-- BEGIN DOCUMENT PASSAGE --

Forget the bish-bash of Twenty20 or even 50-over games: the elongated version of the game, which requires the patience of a masochistic saint to cope with the relative monotony of facing ball after ball at the crease with only the odd run or occasional boundary to stimulate the senses, is the toughest.

Which is why the prodigious batsman should prove an asset when Scotland have arguably their most challenging four-day outing in recent history when the Australia A side, incorporating a number of proven Test performers, arrive at the Grange on Friday.

Occasions such as these are what the 21-year-old has trained for since he decamped from Edinburgh in his teens for the bright lights of Birmingham and the lure of a contract from Warwickshire. The county has invested heavily in the young opener, nurturing him through their academy system and onwards to a professional contract last winter, all while affording him the leeway to enhance his education on national duty.

It helps that his coach there, Dougie Brown, is another Scottish exile with experience of this path.

“There’s a huge amount of support,” Coleman says. “But you get out what you put in. If you’re prepared to work, they’ll throw balls at you all day. You know if you want to get 
better, you have to practice more 
and more.

“We have a fantastic indoor facility with hundreds of machines. So, when I started out at the academy, they were testing us out from the very start, just to make sure we could make it as a pro at a first-class level.”

For every aspirant that reaches the first team, several others fall by the wayside. In recent seasons, fellow Scots Calum MacLeod and Nav Poonia have been among those who did not meet the exacting demands of Edgbaston.

Even now, Coleman is far from a fixture. Dislodging the redoubtable Varun Chopra or the Ireland captain Will Porterfield will be no easy feat.

Cementing a spot will prove even harder on those occasions when star men Ian Bell and Jonathan Trott 
are granted occasional leave from England duty.

“I just have to keep doing my thing, which is scoring runs,” says Coleman. “Hundreds is the key.”

Arriving as a 16-year-old trainee was not as daunting as it might seem, the Scot says. It was simply too good an opportunity to pass up. Only when he first rubbed shoulders with Warwickshire’s Test performers did the jitters set in. Watching the elite at close hand, however, proved instructive.

-- END DOCUMENT PASSAGE --
-- BEGIN SUPPLIED MATERIAL --

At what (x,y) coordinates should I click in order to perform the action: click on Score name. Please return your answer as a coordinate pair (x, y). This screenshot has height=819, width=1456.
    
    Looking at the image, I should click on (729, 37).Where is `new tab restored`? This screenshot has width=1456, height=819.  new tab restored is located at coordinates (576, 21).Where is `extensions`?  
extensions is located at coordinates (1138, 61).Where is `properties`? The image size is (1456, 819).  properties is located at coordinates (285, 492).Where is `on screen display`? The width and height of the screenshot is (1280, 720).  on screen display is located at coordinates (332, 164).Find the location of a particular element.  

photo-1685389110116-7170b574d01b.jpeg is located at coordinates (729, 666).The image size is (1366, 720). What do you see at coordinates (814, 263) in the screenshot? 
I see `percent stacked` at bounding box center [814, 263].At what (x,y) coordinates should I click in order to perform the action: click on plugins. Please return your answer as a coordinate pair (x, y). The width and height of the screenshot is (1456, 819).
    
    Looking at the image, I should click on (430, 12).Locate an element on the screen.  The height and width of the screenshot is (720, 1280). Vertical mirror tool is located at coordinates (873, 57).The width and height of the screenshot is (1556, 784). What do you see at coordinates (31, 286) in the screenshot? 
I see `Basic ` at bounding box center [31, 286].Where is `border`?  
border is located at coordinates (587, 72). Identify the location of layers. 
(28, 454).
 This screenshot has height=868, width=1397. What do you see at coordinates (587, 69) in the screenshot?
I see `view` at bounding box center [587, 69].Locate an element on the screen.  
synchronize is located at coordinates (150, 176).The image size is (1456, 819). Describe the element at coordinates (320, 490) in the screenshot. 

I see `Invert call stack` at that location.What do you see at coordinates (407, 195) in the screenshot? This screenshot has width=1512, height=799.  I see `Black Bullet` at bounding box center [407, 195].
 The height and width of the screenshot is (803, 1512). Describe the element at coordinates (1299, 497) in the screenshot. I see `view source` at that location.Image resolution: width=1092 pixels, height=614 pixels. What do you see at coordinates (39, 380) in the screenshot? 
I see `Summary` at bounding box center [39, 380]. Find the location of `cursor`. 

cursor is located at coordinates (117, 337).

-- END SUPPLIED MATERIAL --

# [EXERCISE OBJECTIVE]
Continue the article on Coleman's cricket career at Warwickshire from its last sentence.

# [OUTPUT OF THE TASK]
“It’s how hard they work,” he says. “They train twice as hard as everyone else. It’s not just talent. They put in serious hours, not just on the field but in the gym.

“When everyone comes back from holiday, they’ve already been in there working.”

Coleman has ambitions to play alongside them one day, not just at county level, but to emulate Brown by becoming a Scot sporting the Three Lions on his shirt.

“That’s the ultimate,” acknowledges Coleman. “That’s the peak. It’s always where the goal is. But I don’t want to look too far ahead. I’m taking it step by step. Now it’s about establishing myself as a professional and putting scores on the board.”

He will attempt to accomplish that this afternoon when the Saltires travel to Essex in the Yorkshire Bank 40, seeking their first victory in the competition. Three weeks ago, Coleman hit 64 runs, his first half-century at this level, against the same foes. However the Australians will provide greater illumination and insight into his progress.

Captained by Brad Haddin, already designated as the Aussies’ wicket-keeper and vice-captain for the Ashes, the tourists are set to field a number of Test caps alongside a cluster with designs on proving their worth.

Assuredly, it will be a step up for the Scots and their usual four-day excursions against their fellow Associate nations in the Intercontinental Cup.

Victory, states Coleman, should not be beyond the hosts, despite their disappointments of the summer to date.

“It’s just us making a few mistakes but, if we stick to our guns, the results are around the corner for us.

“You take what you can from these losses. But you put them behind you and get ready.”